Transcribe the listing lines below verbatim, starting with the line that contains "Describe the element" and going on through the line that contains "at that location.", both included.

- _Input material_
▽

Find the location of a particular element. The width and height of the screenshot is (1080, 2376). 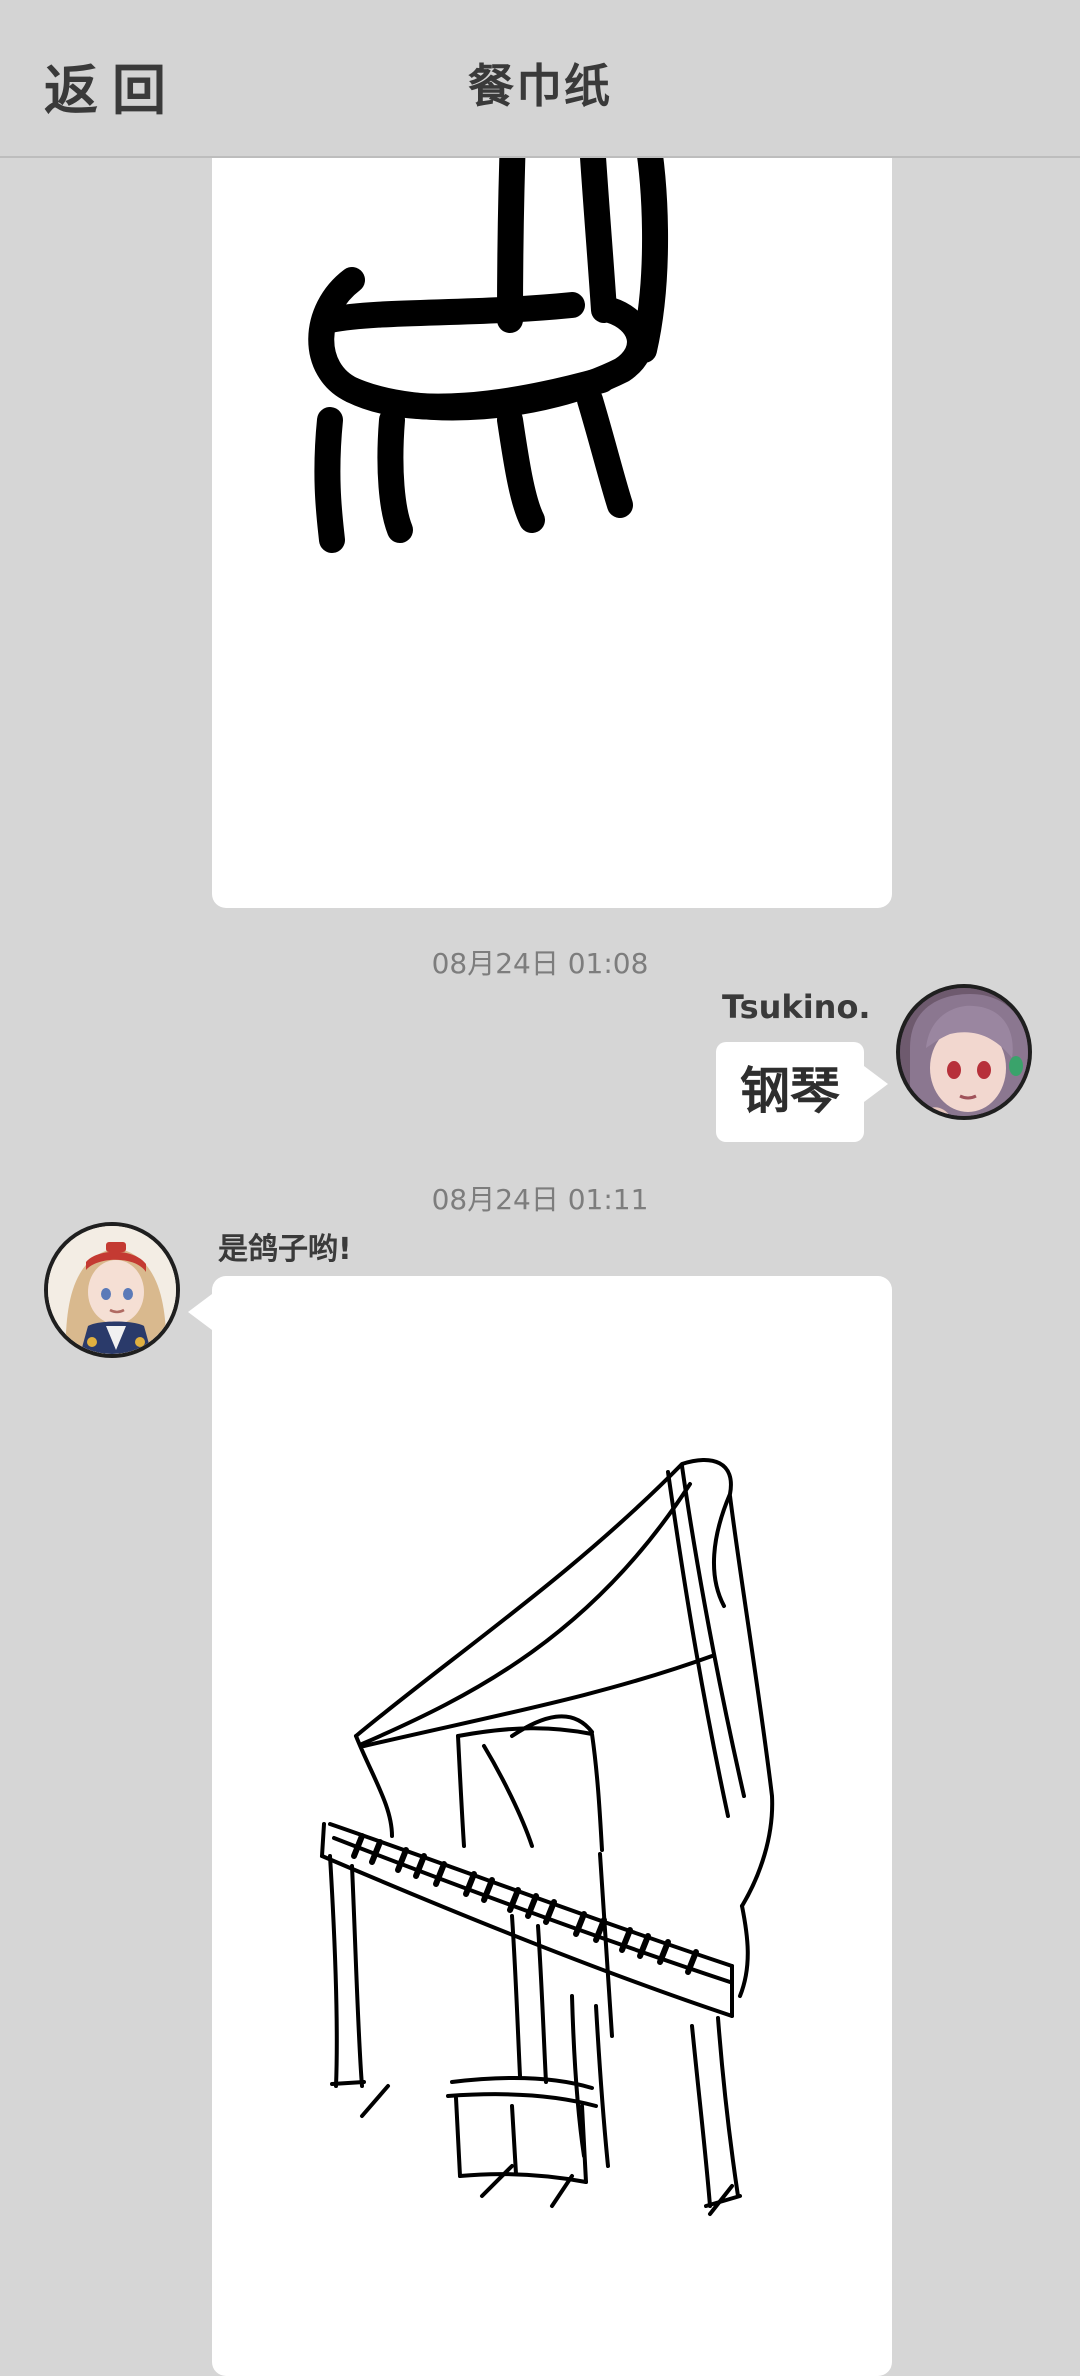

△
▽

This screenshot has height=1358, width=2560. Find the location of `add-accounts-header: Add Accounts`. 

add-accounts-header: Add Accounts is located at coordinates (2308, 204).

△
▽

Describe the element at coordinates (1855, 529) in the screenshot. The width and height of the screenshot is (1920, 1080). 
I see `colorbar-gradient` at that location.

△

- _Solution to the exercise_
Describe the element at coordinates (1855, 529) in the screenshot. The width and height of the screenshot is (1920, 1080). 
I see `colorbar-gradient` at that location.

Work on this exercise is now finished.